LE LIEU ET L'HEURE
Nous vivons tous de ces petits moments en décalé. Il ne s'agit pas d'être à côté de la plaque, mais juste un peu avant ou un peu après.
Un léger, un court décalage qui fait que le temps ne se vit pas de la même manière.
Outre le temps, ce sont les lieux qui changent également.
Rien n'a changé de place, tout est là, exactement comme hier et exactement comme cela le sera demain. Tout se déroule à l'identique , et pourtant cet endroit n'est pas le même.
Une rue quasiment déserte, un quai de métro totalement vide.
Si tout est à sa place, alors c'est l'espace qui n'est plus tout à fait pareil. L'espace s'est multiplié, il s'est décuplé et vous êtes le seul à en profiter.

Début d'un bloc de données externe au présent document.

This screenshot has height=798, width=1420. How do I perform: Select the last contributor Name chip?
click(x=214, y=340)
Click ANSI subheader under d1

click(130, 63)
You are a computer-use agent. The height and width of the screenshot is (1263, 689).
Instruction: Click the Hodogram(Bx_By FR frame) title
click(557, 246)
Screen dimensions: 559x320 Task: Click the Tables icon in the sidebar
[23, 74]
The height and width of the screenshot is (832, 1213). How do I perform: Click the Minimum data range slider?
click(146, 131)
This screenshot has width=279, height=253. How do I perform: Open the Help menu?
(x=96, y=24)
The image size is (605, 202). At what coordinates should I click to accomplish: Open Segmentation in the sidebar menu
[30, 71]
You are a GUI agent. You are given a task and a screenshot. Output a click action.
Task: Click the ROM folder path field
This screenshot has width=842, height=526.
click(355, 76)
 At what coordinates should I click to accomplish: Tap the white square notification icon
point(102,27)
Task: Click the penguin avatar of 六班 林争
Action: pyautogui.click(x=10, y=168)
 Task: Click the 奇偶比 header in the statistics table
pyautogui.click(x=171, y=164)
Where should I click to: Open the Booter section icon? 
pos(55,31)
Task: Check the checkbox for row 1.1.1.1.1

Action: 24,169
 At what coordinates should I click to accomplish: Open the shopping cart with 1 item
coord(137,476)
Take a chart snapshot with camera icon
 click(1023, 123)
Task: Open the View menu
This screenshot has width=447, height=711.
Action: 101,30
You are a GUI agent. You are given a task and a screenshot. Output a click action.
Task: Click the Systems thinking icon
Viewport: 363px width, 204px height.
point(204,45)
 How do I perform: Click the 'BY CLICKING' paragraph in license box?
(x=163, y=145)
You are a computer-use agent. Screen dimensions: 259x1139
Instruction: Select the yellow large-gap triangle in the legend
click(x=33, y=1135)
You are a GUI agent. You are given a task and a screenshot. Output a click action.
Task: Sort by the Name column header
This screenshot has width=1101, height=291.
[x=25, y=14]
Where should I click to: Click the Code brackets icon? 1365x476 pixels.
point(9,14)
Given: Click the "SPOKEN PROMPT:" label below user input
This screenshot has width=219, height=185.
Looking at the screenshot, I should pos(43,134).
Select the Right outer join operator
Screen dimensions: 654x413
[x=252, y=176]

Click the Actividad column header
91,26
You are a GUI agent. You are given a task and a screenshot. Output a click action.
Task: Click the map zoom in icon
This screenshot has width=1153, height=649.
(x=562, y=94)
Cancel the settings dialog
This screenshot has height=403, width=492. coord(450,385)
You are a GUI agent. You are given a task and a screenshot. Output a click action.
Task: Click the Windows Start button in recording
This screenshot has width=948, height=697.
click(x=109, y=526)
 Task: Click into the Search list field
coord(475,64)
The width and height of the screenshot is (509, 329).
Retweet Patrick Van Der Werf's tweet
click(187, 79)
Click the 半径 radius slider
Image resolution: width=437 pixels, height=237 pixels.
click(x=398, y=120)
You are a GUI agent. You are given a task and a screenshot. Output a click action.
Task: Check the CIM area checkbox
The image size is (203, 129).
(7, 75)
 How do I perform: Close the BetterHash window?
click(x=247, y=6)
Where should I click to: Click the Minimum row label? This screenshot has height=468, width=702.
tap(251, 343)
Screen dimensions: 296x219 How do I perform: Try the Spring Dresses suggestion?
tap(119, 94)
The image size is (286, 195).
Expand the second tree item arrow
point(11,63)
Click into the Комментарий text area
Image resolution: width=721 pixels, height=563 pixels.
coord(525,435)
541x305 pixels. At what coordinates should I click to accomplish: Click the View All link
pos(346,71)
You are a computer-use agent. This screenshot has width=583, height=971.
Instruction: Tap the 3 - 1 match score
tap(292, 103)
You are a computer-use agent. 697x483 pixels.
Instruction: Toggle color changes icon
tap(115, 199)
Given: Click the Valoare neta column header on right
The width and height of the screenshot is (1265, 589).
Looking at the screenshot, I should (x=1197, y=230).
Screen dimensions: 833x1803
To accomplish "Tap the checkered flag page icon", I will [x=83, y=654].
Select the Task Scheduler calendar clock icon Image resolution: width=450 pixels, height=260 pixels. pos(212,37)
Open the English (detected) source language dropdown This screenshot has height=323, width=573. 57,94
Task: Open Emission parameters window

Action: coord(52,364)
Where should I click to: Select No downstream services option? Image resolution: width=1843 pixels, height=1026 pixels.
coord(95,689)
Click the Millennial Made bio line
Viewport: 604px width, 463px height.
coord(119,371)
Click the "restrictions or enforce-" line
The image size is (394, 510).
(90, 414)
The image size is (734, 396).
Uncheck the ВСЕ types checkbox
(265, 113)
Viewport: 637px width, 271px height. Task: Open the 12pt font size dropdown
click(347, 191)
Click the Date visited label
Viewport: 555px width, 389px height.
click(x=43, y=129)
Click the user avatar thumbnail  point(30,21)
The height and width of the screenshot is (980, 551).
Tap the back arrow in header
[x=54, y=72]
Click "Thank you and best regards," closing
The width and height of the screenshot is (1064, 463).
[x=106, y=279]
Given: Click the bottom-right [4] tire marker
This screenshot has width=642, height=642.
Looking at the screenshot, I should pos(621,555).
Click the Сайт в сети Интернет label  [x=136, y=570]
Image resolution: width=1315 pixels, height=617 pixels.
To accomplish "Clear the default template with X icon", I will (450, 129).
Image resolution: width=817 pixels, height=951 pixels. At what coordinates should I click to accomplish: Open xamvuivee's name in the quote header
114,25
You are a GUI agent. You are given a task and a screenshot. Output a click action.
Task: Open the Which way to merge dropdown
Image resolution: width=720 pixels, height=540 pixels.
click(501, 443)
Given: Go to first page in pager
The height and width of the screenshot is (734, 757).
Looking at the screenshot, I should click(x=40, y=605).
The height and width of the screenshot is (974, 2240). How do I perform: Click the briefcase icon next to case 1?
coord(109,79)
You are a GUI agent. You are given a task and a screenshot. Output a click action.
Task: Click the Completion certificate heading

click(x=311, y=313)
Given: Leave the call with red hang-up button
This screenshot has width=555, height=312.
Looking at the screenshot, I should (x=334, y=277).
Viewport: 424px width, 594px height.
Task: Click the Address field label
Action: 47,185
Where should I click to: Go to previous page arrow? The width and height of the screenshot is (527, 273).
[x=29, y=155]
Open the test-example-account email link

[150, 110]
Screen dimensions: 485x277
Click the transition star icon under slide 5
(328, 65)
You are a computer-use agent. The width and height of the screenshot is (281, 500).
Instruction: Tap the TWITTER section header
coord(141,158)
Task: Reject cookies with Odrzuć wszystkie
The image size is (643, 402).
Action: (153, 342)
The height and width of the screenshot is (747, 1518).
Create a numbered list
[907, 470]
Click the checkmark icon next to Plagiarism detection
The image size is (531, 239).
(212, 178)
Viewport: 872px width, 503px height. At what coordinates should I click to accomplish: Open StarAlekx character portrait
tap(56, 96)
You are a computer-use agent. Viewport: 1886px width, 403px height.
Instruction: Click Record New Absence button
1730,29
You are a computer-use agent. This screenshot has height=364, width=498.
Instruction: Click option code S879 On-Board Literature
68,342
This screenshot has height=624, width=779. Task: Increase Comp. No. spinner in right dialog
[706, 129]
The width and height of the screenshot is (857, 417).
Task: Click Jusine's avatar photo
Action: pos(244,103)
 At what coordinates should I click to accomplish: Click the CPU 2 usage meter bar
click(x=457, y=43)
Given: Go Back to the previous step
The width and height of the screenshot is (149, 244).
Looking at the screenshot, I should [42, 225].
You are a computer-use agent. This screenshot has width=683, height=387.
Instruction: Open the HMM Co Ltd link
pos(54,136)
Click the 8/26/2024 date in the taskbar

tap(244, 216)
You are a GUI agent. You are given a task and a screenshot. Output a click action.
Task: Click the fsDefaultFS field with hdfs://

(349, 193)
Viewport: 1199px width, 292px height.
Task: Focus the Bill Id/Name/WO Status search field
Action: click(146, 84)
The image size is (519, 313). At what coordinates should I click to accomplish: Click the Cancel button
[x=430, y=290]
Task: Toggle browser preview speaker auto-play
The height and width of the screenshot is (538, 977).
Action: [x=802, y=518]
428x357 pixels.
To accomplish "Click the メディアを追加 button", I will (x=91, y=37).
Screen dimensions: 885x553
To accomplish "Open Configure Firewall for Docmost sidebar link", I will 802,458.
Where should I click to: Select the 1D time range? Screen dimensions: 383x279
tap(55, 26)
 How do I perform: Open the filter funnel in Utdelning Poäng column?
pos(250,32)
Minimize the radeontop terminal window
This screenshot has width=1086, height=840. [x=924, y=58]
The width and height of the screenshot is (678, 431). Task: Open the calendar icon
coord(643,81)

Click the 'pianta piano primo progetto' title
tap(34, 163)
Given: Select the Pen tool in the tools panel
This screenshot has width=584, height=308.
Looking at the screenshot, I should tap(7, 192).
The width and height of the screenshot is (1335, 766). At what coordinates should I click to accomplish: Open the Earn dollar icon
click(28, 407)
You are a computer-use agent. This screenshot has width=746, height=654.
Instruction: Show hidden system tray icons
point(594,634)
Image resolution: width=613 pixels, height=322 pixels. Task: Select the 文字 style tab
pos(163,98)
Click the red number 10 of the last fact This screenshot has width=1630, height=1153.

Dimanche matin, Paris, une rue du 20ème arrondissement. Même votre manière de marcher, ou de vous déplacer est différente. Les pas se font plus larges, plus amples. Vous êtes seul et disposez de la totalité de l'espace.
Comment dire...... sans doute respirez-vous différement aussi. Sans doute.
Il y a là une sensation de liberté, d'appartenance grisante à votre entourage, comme si soudain vous étiez parfaitement en phase et en accord avec ce même environnement, que pourtant vous connaissez par coeur, mais auquel vous n'aviez jamais accordé une telle importance.
Quelle impression de sentir l'air autour de vous, de le sentir entre vos mains, de pouvoir l'enfermer entre vos bras.
Le lieu détermine l'être, bien plus que l'inverse. Je suis persuadé que chacun appartient à un endroit, à un lieu, et ce sont ces derniers qui contribuent en partie à ce que nous sommes. Ils nous déterminent, en effet.
Ne dit-on pas "je viens de là", "je suis d'ici", ou encore "je suis originaire de...".
Nos lieux sont des racines.
Et lorsque, ce dimanche matin, comme tous les autres dimanches matins, vous êtes seul, à observer ce lieu où vous êtes, où vous vivez, où vous grandissez, ce ne sont pas les racines qui vous appartiennent, mais c'est l'arbre tout entier.